Top of INPUT MATERIAL
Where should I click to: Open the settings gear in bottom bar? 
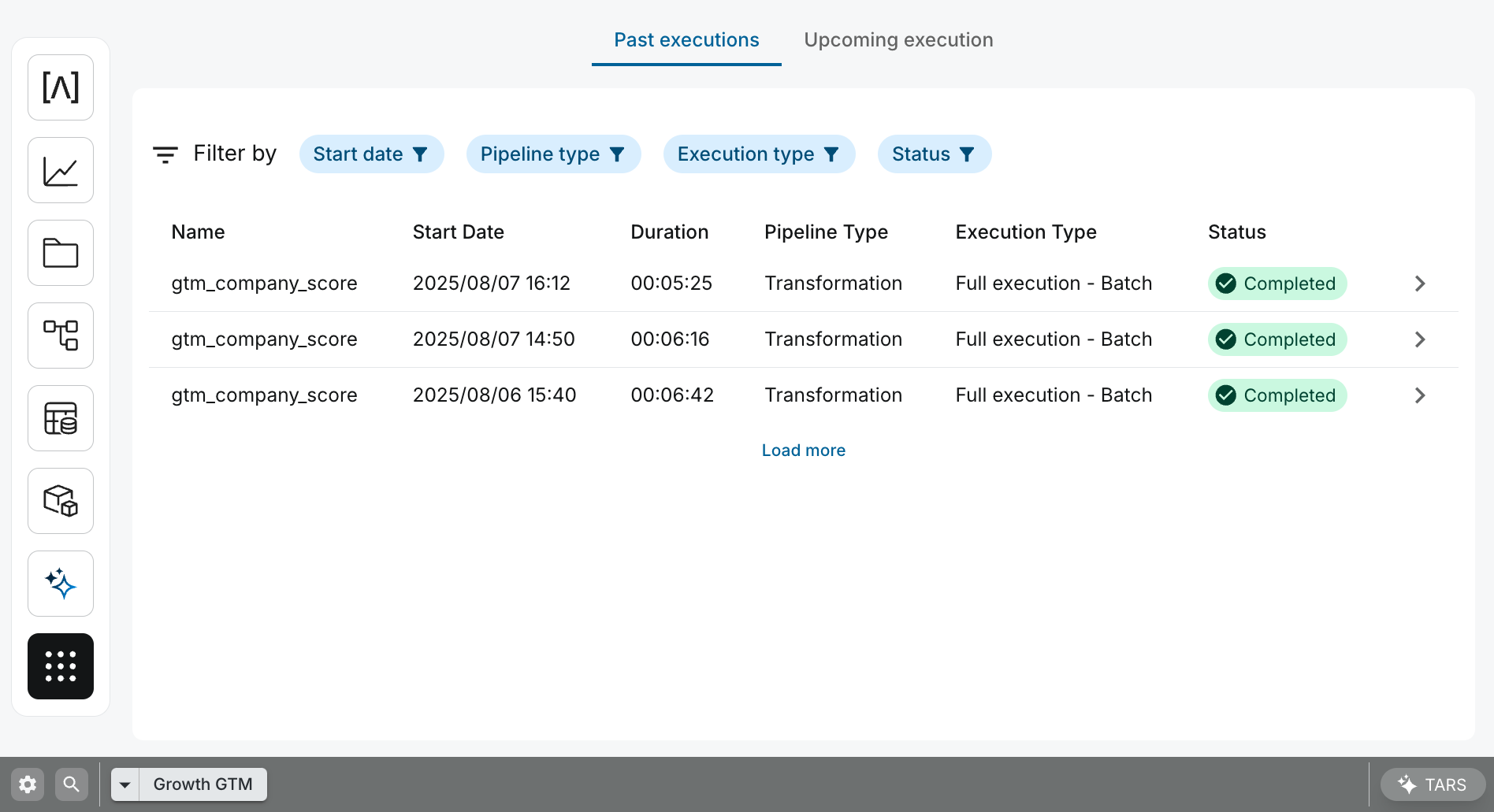(27, 784)
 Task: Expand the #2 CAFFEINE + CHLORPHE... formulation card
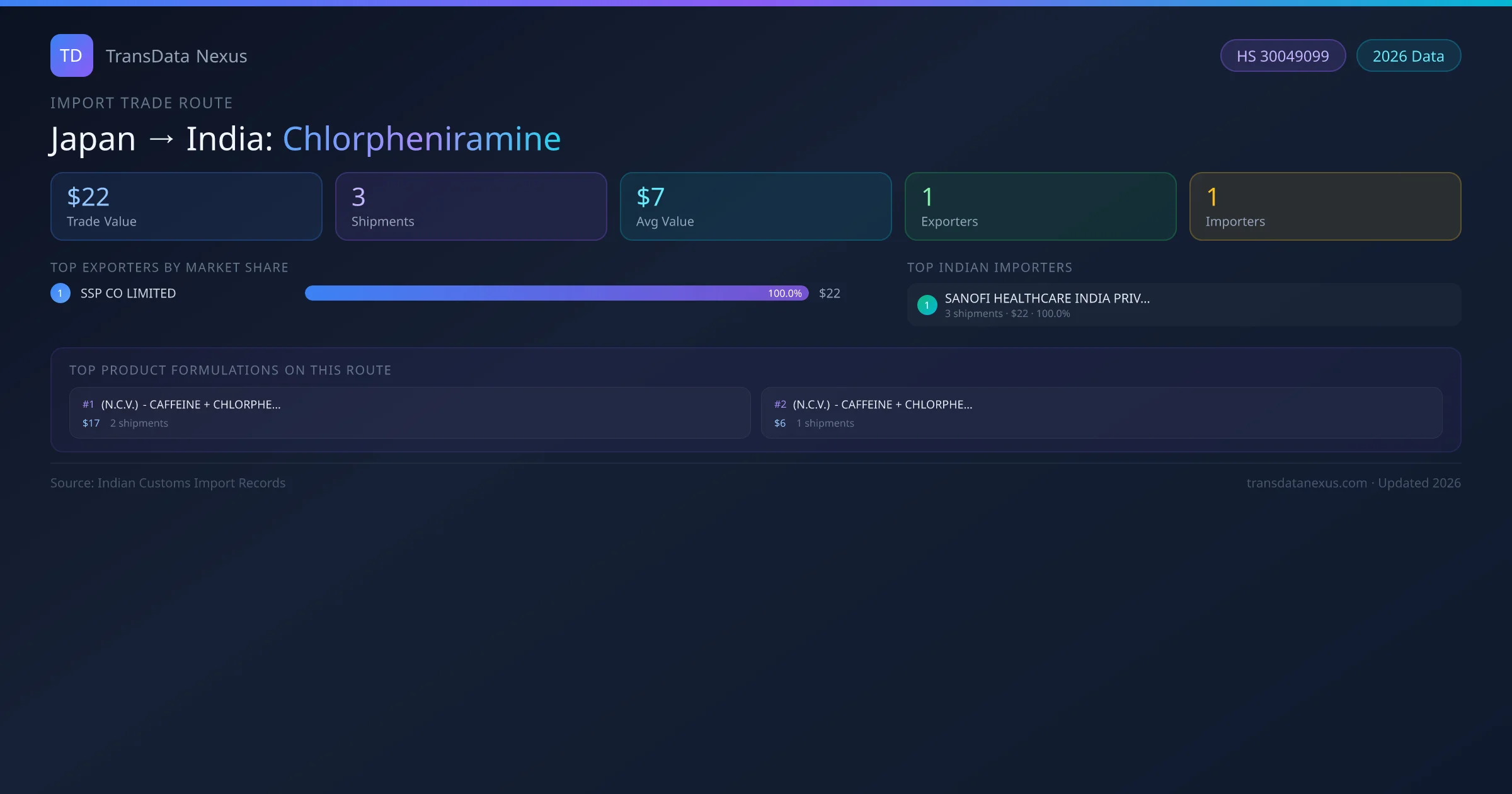click(1101, 413)
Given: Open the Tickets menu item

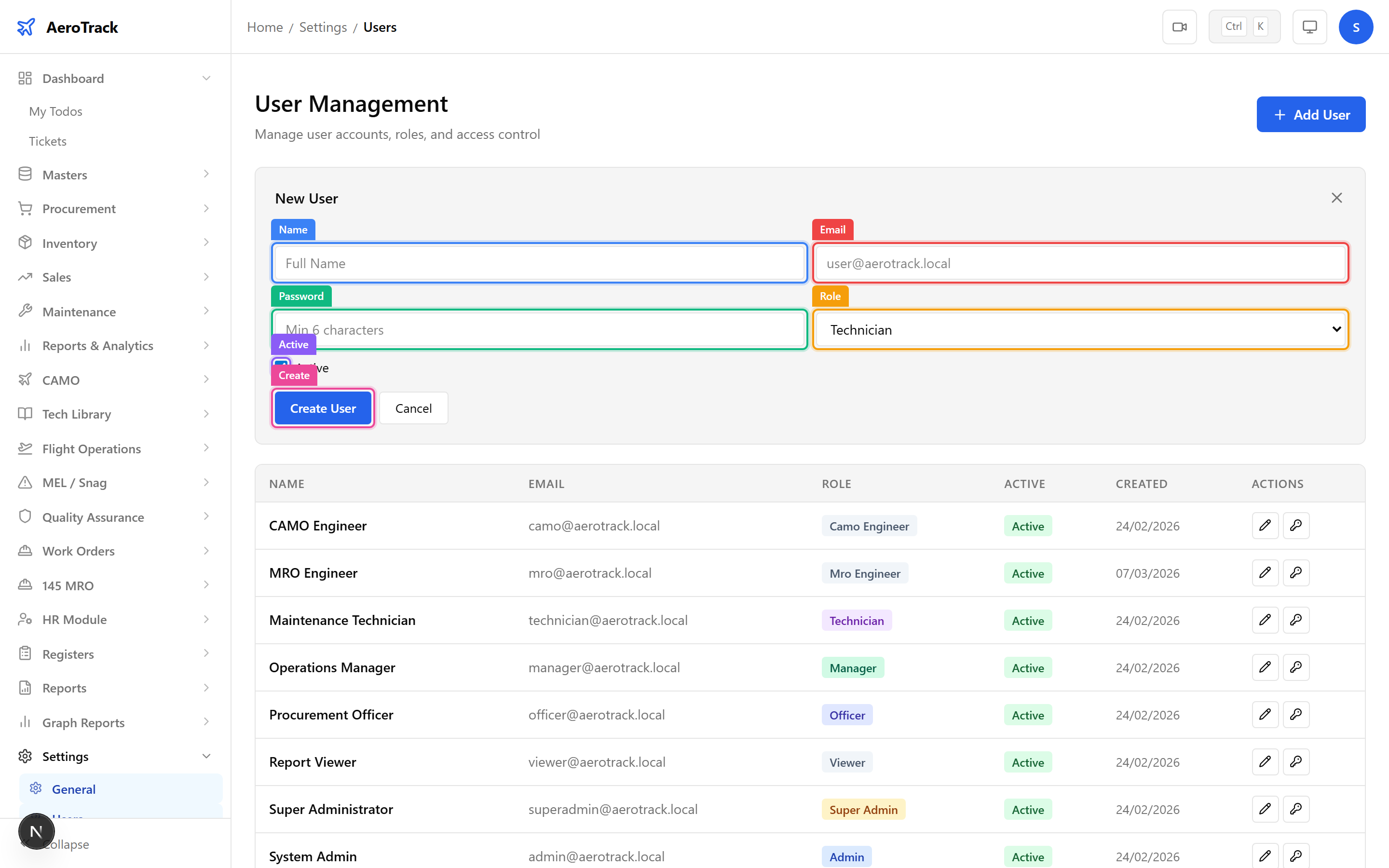Looking at the screenshot, I should 48,141.
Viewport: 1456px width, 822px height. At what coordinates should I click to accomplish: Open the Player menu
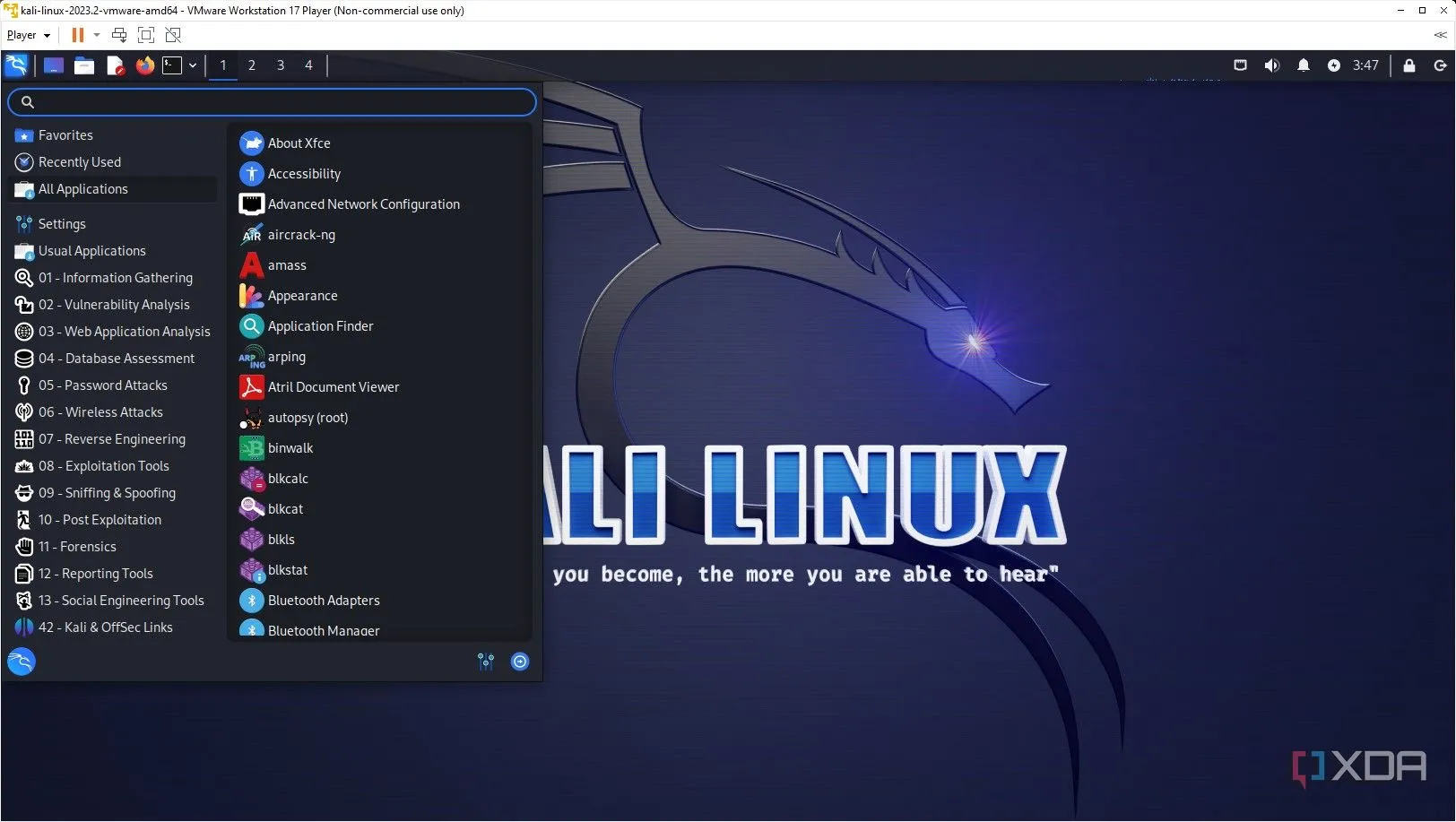coord(22,34)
Bottom of INPUT MATERIAL
Only the pictures may be dropped; print every record exactly as given.

TASK ANSWER =>
Where should I click to: Open the settings gear in bottom bar? 
(27, 784)
 Task: Expand the #2 CAFFEINE + CHLORPHE... formulation card
click(1101, 413)
Given: Open the Tickets menu item

Looking at the screenshot, I should 48,141.
Viewport: 1456px width, 822px height. At what coordinates should I click to accomplish: Open the Player menu
coord(22,34)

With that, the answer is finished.